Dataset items
•••
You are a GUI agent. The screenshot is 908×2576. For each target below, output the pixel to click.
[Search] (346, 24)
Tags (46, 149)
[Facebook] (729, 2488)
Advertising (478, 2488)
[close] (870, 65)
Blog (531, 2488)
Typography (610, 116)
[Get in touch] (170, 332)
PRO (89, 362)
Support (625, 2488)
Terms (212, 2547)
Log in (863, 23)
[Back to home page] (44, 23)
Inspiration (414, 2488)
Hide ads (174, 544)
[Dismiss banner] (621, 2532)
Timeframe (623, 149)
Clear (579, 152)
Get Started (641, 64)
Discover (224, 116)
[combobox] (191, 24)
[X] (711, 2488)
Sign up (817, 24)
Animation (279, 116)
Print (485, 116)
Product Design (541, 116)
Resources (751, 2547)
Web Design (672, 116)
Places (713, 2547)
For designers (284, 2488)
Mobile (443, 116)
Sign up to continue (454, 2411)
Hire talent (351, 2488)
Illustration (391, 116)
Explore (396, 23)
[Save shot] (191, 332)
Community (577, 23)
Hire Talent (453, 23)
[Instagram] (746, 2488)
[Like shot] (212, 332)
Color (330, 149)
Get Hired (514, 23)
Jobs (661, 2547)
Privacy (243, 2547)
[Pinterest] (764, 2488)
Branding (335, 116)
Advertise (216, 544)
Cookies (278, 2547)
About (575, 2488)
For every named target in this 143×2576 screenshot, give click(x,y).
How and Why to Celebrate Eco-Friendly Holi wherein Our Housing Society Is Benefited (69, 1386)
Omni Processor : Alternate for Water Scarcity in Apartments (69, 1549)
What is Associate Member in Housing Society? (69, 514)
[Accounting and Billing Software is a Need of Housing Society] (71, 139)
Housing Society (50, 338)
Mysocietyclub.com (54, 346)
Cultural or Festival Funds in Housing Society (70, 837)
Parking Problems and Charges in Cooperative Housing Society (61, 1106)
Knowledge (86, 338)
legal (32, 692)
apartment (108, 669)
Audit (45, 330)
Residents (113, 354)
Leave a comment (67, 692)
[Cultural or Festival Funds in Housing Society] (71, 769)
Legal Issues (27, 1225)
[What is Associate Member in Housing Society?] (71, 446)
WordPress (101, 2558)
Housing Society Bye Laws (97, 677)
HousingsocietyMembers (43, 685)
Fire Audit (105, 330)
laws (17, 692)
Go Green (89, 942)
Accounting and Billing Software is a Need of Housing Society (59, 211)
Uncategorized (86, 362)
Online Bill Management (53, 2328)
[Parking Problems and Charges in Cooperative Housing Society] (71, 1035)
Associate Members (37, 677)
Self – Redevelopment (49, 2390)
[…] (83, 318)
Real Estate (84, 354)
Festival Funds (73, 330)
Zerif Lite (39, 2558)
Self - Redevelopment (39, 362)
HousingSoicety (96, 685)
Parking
•••
- TASK BRIEF -
Down to the last character, restate every record.

- RESPONSE -
You are a GUI agent. The screenshot is 908×2576. For each target below, output the pixel to click.
[Search] (346, 24)
Tags (46, 149)
[Facebook] (729, 2488)
Advertising (478, 2488)
[close] (870, 65)
Blog (531, 2488)
Typography (610, 116)
[Get in touch] (170, 332)
PRO (89, 362)
Support (625, 2488)
Terms (212, 2547)
Log in (863, 23)
[Back to home page] (44, 23)
Inspiration (414, 2488)
Hide ads (174, 544)
[Dismiss banner] (621, 2532)
Timeframe (623, 149)
Clear (579, 152)
Get Started (641, 64)
Discover (224, 116)
[combobox] (191, 24)
[X] (711, 2488)
Sign up (817, 24)
Animation (279, 116)
Print (485, 116)
Product Design (541, 116)
Resources (751, 2547)
Web Design (672, 116)
Places (713, 2547)
For designers (284, 2488)
Mobile (443, 116)
Sign up to continue (454, 2411)
Hire talent (351, 2488)
Illustration (391, 116)
Explore (396, 23)
[Save shot] (191, 332)
Community (577, 23)
Hire Talent (453, 23)
[Instagram] (746, 2488)
[Like shot] (212, 332)
Color (330, 149)
Get Hired (514, 23)
Jobs (661, 2547)
Privacy (243, 2547)
[Pinterest] (764, 2488)
Branding (335, 116)
Advertise (216, 544)
Cookies (278, 2547)
About (575, 2488)
For every named target in this 143×2576 screenshot, give click(x,y).
How and Why to Celebrate Eco-Friendly Holi wherein Our Housing Society Is Benefited (69, 1386)
Omni Processor : Alternate for Water Scarcity in Apartments (69, 1549)
What is Associate Member in Housing Society? (69, 514)
[Accounting and Billing Software is a Need of Housing Society] (71, 139)
Housing Society (50, 338)
Mysocietyclub.com (54, 346)
Cultural or Festival Funds in Housing Society (70, 837)
Parking Problems and Charges in Cooperative Housing Society (61, 1106)
Knowledge (86, 338)
legal (32, 692)
apartment (108, 669)
Audit (45, 330)
Residents (113, 354)
Leave a comment (67, 692)
[Cultural or Festival Funds in Housing Society] (71, 769)
Legal Issues (27, 1225)
[What is Associate Member in Housing Society?] (71, 446)
WordPress (101, 2558)
Housing Society Bye Laws (97, 677)
HousingsocietyMembers (43, 685)
Fire Audit (105, 330)
laws (17, 692)
Go Green (89, 942)
Accounting and Billing Software is a Need of Housing Society (59, 211)
Uncategorized (86, 362)
Online Bill Management (53, 2328)
[Parking Problems and Charges in Cooperative Housing Society] (71, 1035)
Associate Members (37, 677)
Self – Redevelopment (49, 2390)
[…] (83, 318)
Real Estate (84, 354)
Festival Funds (73, 330)
Zerif Lite (39, 2558)
Self - Redevelopment (39, 362)
HousingSoicety (96, 685)
Parking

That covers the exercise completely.